Candidemia may present in a variety of fashions, ranging from asymptomatic to fulminant sepsis. The candidemic patient generally has risk factors for infection, such as malignancy, chemotherapy-induced neutropenia, organ transplantation, GI surgery, burns, indwelling catheters, or exposure to broad-spectrum antibiotics.
Disseminated candidiasis must be assumed to be present in those with positive blood cultures, although negative cultures do not preclude the possibility of disseminated disease. Dissemination usually manifests with many microabscesses involving multiple organs, especially the liver, spleen, and eye, but almost any organ may be involved (Box 2).
Diagnosis
Candidemia is diagnosed by recovering Candida species in blood culture. Candidemia may be isolated or may occur in the setting of disseminated candidiasis. The possibility of disseminated candidiasis should be considered in any patient with deep Candida infection, multiple sites of infection, or positive blood cultures. Disseminated candidiasis is diagnosed by tissue culture of biopsy material or demonstration of Candida in histologic specimens. At present, serology is available but has false-negative and false-positive rates too high to be of use clinically.
Treatment
The treatment of candidemia is the subject of much debate and controversy. Because isolation of Candida from the blood carries a high morbidity and because there is currently no method to predict which patients will not require treatment, there is agreement that all patients with candidemia should be treated. The standard treatment in the past has been amphotericin B, with or without 5-FC. Currently, fluconazole appears to be a reasonable alternative, although there are limited data comparing mortality of fluconazole-treated patients versus those treated with amphotericin. One randomized study of candidemic patients demonstrated fluconazole to be equally efficacious but associated with less toxicity when compared with amphotericin.

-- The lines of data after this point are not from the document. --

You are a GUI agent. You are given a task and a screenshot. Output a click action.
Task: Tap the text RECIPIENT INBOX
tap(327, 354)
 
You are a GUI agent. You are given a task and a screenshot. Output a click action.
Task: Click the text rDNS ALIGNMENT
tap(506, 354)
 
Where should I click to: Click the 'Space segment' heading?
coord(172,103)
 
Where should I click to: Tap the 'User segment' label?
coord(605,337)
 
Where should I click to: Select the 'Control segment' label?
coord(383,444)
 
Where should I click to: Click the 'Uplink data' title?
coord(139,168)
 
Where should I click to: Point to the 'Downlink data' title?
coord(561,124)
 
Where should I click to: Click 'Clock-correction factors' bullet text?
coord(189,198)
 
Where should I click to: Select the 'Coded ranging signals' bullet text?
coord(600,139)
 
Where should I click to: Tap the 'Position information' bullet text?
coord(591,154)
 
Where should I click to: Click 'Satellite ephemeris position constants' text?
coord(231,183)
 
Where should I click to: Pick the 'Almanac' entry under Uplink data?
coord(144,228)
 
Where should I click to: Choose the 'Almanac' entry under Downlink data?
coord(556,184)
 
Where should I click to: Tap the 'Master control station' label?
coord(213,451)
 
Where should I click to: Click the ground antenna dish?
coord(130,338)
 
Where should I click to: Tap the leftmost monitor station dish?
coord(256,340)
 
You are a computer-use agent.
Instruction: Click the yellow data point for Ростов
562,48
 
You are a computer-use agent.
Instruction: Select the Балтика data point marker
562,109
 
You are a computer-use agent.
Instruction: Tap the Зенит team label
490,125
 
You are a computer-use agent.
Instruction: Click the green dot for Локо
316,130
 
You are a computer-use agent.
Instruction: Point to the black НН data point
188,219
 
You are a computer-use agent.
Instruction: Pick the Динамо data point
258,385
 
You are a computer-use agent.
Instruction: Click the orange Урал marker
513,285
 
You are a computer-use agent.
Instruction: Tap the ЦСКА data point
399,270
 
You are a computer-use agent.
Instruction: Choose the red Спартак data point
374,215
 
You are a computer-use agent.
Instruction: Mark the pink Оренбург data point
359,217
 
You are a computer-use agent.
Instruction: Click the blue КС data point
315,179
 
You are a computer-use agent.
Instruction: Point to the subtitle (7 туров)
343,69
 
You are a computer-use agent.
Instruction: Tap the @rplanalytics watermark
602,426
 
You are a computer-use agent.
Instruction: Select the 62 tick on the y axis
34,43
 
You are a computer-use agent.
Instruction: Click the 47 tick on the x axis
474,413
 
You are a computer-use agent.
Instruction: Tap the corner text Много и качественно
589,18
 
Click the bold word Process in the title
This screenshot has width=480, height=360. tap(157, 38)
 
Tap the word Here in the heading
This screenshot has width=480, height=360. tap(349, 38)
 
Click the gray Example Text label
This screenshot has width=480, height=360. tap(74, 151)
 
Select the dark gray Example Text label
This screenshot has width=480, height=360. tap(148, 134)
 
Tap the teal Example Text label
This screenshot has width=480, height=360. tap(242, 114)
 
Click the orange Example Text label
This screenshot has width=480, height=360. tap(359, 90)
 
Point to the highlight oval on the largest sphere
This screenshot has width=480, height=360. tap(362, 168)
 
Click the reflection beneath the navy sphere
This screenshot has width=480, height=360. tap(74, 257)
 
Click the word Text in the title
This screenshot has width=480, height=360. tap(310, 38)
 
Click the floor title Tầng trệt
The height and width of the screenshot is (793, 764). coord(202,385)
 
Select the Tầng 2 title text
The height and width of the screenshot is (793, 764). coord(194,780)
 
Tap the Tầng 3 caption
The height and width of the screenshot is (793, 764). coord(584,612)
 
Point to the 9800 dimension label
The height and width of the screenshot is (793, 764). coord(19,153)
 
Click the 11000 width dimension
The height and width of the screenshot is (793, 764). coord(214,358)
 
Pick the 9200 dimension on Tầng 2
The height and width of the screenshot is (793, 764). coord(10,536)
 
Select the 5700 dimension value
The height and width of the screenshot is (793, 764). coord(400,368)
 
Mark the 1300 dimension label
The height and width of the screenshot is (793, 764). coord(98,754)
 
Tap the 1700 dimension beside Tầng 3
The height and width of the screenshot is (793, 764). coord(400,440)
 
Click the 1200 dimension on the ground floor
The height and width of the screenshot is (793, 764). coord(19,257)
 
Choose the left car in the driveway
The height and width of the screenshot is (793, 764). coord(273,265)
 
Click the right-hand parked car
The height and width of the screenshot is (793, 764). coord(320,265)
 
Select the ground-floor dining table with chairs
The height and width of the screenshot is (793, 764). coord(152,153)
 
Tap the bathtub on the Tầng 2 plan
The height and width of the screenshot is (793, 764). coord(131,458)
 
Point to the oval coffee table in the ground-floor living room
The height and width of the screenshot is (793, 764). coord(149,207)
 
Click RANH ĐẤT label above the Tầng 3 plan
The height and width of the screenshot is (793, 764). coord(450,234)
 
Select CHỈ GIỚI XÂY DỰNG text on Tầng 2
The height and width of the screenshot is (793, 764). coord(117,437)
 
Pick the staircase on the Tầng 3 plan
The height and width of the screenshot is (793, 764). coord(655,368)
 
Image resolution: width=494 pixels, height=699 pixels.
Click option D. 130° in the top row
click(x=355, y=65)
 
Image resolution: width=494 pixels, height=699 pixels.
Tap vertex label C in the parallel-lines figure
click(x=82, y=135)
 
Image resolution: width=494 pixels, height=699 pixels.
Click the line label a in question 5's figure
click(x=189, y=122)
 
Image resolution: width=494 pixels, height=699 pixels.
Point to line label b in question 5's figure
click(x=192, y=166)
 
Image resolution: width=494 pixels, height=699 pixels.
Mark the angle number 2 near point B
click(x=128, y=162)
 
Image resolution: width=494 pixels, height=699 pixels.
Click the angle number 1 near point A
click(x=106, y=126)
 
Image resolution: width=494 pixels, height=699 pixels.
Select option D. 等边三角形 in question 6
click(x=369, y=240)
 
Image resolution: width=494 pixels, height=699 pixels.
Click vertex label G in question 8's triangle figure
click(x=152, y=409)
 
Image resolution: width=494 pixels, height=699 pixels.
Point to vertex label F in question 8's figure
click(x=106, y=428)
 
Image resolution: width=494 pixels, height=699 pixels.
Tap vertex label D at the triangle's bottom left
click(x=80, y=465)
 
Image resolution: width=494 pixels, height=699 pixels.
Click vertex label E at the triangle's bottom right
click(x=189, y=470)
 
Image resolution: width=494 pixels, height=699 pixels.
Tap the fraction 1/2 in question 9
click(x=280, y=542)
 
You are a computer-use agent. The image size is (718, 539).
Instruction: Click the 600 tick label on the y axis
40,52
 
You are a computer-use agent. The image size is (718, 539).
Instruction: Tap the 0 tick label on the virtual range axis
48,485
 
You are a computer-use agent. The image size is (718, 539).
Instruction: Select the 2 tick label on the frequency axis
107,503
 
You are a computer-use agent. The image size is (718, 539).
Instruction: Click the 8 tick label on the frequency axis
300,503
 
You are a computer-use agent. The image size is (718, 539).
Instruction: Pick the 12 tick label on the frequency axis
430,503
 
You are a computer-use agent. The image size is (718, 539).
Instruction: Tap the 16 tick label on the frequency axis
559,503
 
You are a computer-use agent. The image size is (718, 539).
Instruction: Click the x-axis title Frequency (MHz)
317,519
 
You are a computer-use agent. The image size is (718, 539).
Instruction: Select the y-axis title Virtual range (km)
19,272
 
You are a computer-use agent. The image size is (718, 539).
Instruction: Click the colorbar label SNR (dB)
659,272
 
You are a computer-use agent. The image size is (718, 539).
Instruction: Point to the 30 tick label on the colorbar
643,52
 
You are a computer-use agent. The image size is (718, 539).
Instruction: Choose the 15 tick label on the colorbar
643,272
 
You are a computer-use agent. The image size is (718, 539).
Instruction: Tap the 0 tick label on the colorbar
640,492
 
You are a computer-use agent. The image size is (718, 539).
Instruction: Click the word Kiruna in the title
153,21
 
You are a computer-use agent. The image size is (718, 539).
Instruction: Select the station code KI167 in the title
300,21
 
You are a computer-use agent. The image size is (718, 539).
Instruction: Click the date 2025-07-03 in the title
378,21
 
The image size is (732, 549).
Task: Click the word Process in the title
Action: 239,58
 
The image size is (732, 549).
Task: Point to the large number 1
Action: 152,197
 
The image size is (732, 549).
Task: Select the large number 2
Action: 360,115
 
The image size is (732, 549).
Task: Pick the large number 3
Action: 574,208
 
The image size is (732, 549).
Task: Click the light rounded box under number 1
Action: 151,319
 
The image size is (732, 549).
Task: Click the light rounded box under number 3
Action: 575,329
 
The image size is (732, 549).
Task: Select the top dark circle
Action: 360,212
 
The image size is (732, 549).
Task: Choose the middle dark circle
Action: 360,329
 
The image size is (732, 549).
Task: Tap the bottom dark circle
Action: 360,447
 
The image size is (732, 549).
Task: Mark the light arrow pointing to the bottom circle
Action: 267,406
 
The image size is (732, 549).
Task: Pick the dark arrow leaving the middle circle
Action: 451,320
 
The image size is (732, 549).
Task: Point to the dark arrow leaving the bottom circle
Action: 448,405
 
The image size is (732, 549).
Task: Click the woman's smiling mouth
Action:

Fluconazole may be used as initial treatment of candidemia in a stable patient (Box 73-7). If patients had been treated with fluconazole for 2 days or greater at the time of candidemia, deteriorate on fluconazole therapy, or are unstable (hypotension, need for mechanical ventilation, multiple comorbid factors, etc.) at the time their candidemia is diagnosed, then treatment with amphotericin is warranted. Smaller doses may be used if amphotericin if chosen as the initial regimen for stable patients. Because of the potential bone marrow toxicity of 5-FC, particularly when combined with amphotericin, the dose of 5-FC is generally reduced when part of the treatment regimen. Treatment is generally continued until clinical improvement is seen and for 2 weeks after the last positive blood culture.
For all patients with candidemia, the possibility of disseminated infection must be considered. If infection with C krusei is suspected or documented, fluconazole should not be used as initial therapy because this species has a high level of resistance to fluconazole. C glabrata has an intermediate level of resistance, and fluconazole therapy may be used with caution. Clinical deterioration should prompt an early change of therapy to amphotericin. Treatment for disseminated disease should continue until there is definite resolution of parenchymal involvement and for 2 weeks after the last positive blood culture.
Intravenous catheters should be removed from candidemic patients if possible. In addition, all patients with candidemia should be followed clinically for at least 3 months, as deep infection caused by hematogenous spread may not manifest initially. Patients should be instructed to report any symptoms, which may represent late complications, such as fever, fatigue, jaundice, visual disturbances, abdominal pain, or bone pain.